After seeing his count lowered by about 1,000 votes in the results certified by local officials Tuesday, wiping out what appeared to be a slim lead in the race, 2nd District candidate Tavarris Spinks said Thursday that he had not received an adequate explanation for the change. He also challenged the credibility of the election office, after similar complaints from another candidate last week.
Through most of the week, prior to the certification of the results Tuesday, Spinks led Katherine Jordan by 25 votes, with about 7,000 votes tallied for each candidate, according to results posted to the state’s election website. The certified results uploaded earlier this week then showed Spinks with 5,961 votes to Jordan’s 7,195.
In a phone call late Thursday evening, Kirk Showalter told The TimesDispatch that the mistake was caused by an addition error on election night.
“The canvass did what it should,” she said, referring to the postelection vote-checking process. “It
• • • found the error and corrected it.”
Showalter said she had yet to inform Spinks of her discovery, adding that she would rely on Electoral Board Chairman Jim Nachman to reach out to his campaign.
Kelley Losier, Spinks’ campaign manager, said: “Ms. Showalter’s track record of resentment and indifference towards transparency has left the electorate with no reason to trust her word. If she is sincere about proving she is qualified to manage Richmond’s democratic process, all she needs to do is show the receipts.”
Spinks announced earlier Thursday that he would be seeking more information about how the votes were counted after the election, but would be willing to accept the results even if they prove he loses.
“It gives me no pleasure having to question the credibility of this reporting; however, due to the unusually dramatic discrepancy between the number of initially reported votes and those posted now, voters in the 2nd District deserve to know how and why this disparity occurred,” Spinks said.
“After repeated attempts to clarify these results, Ms. Showalter, the steward of Richmond’s democratic process, has continued to offer inadequate, vague and inconsistent responses.”
Showalter did not comment on Spinks’ remarks. She said she had suspected an addition error, but was unable to confirm until speaking with an election officer Thursday.
Jordan had yet to declare victory Thursday evening, but she has made statements supportive of Spinks after the certification of the results earlier this week.
“I’m frustrated for all involved that this continues to drag on,” she said in a statement Thursday. “I believe my win will hold, but Tavarris deserves transparency.”
Amy Wentz, a candidate who lost to incumbent
City Council member Reva Trammell in the 8th District, raised similar concerns about the election office last week after election officials failed to report several hundred votes from one of the district’s precincts.

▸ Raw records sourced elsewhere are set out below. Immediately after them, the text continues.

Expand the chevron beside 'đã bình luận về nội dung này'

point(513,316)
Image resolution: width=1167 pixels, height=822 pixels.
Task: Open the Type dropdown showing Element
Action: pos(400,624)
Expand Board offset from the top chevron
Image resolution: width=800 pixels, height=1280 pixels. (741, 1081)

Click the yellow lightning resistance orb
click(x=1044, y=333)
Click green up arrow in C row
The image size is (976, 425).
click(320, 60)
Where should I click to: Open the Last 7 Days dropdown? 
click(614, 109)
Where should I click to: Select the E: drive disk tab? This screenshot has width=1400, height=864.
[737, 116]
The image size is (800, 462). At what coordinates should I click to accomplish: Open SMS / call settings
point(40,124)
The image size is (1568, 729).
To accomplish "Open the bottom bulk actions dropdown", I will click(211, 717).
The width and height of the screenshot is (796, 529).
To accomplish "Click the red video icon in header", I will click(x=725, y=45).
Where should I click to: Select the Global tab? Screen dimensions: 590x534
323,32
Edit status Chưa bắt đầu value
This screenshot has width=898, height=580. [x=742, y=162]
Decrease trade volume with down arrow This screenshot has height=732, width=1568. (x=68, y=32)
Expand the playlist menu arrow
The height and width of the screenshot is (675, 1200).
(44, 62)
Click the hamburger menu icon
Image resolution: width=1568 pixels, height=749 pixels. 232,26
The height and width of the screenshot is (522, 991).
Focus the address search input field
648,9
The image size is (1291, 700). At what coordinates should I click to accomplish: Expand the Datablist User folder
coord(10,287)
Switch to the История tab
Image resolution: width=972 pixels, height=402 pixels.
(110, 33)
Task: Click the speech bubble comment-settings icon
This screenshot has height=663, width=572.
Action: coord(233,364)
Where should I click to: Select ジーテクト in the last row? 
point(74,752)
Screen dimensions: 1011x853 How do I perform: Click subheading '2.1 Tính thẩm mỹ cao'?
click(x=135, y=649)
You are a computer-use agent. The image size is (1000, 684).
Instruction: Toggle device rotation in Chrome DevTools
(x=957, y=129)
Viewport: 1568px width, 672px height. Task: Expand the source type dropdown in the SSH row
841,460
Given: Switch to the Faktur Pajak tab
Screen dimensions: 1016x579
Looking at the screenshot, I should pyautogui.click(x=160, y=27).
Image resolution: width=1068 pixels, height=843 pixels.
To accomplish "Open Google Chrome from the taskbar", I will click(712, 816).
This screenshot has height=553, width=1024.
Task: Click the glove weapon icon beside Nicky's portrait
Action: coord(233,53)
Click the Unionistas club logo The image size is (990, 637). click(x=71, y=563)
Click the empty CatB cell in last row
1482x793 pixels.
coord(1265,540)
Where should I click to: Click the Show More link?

Nachman, the chairman of the Electoral Board, eventually provided the corrected results to Wentz, but the candidate said she felt it was difficult to get an explanation for the error from Showalter.
In his statement Thursday, Spinks said those kinds of errors make it harder for candidates and voters to trust local election processes. “I urge Ms. Showalter and the Electoral Board to acknowledge the damage that has been done to the credibility of the registrar’s office and promptly formulate a plan to effectively rebuild the trust of the Richmond electorate,” he said.
Nachman said Thursday that the office has been struggling in recent days to certify the results of an election with an unprecedented number of mail-in votes after an outbreak of COVID-19 in the election office.
He acknowledged that mistakes were made but said the Electoral Board will not be held responsible for them. As for the registrar, who is appointed by the board, he said there will be a review of how her office handled this year’s election.
Asked whether the board would consider dismissing her, he said it’s too soon to know.
“If that extraordinary step were to be taken, we would have to make a case,” he said. “I don’t know if we’re there yet. But that is not outside the realm of possibilities.”